EXERCISE AIM: When you copy the data, keep every word exactly as it is and leave the pictures out.

>>>>>

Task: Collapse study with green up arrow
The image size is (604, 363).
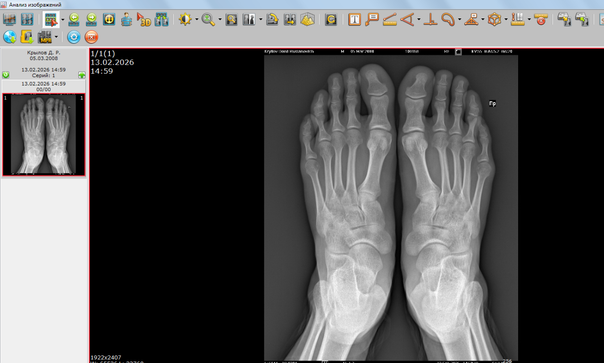Action: [x=82, y=75]
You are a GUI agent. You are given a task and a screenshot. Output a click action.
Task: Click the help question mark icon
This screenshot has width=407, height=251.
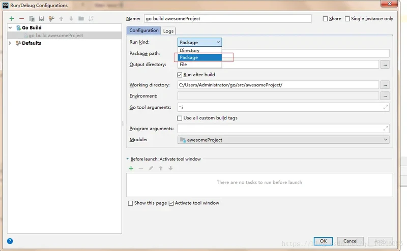click(x=10, y=241)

<<<<<

EXPECTED OUTPUT:
Task: Collapse study with green up arrow
The image size is (604, 363).
Action: [x=82, y=75]
You are a GUI agent. You are given a task and a screenshot. Output a click action.
Task: Click the help question mark icon
This screenshot has width=407, height=251.
click(x=10, y=241)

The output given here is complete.